▶ [TASK REQUIREMENTS] In the entries below, locate the line with "Image resolution: width=561", then give again that line and all lines after it, exactly, with pictures omitted.

Pixel coordinate grounding data:
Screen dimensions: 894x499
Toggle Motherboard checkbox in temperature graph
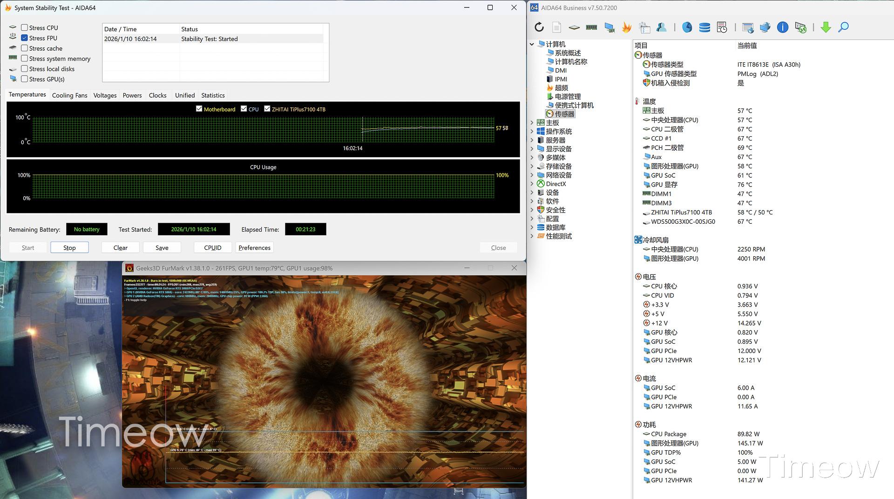[199, 109]
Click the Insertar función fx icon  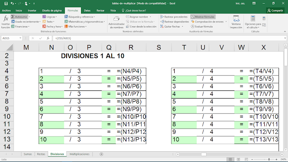tap(6, 18)
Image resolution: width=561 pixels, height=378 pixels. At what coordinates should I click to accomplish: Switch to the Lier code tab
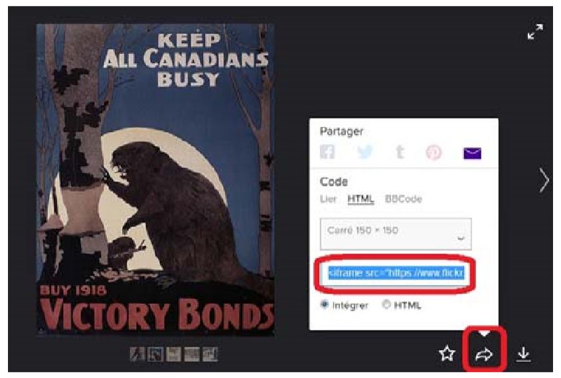(328, 199)
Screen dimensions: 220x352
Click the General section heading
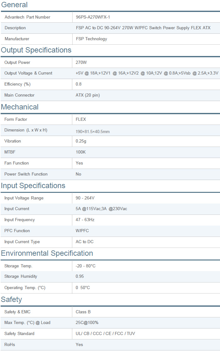point(14,5)
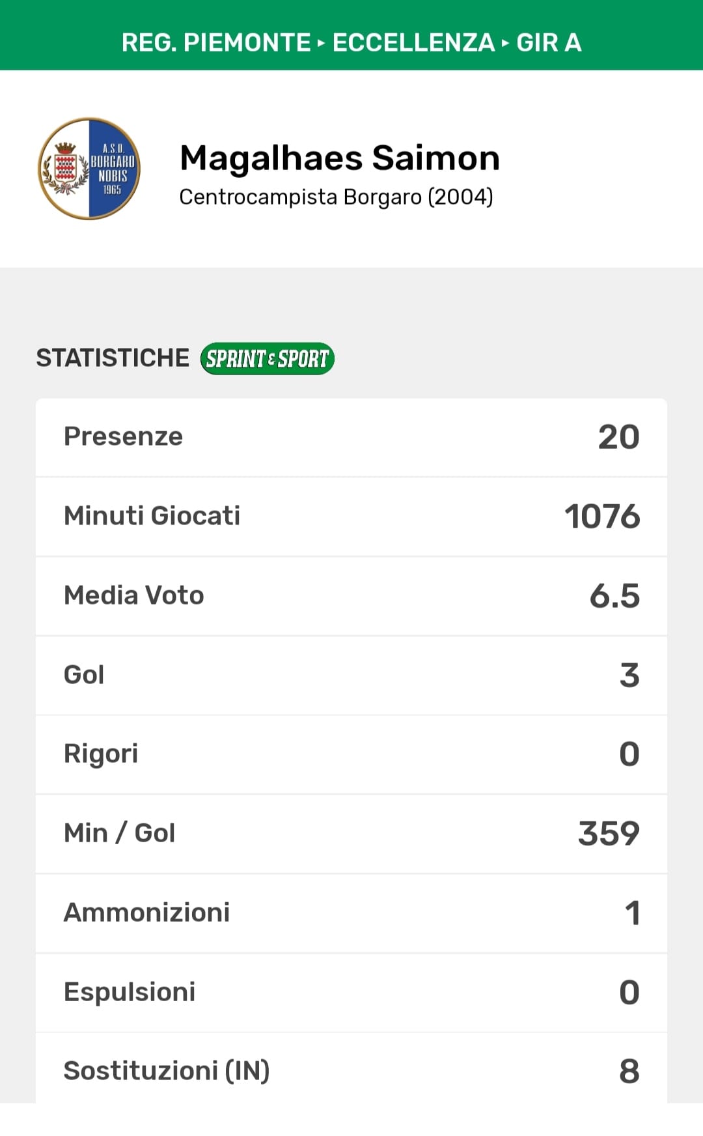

▶ [REPLY TO THE TASK]
Image resolution: width=561 pixels, height=378 pixels. At what coordinates should I click to accomplish: Switch to the Lier code tab
(328, 199)
Screen dimensions: 220x352
Click the General section heading
point(14,5)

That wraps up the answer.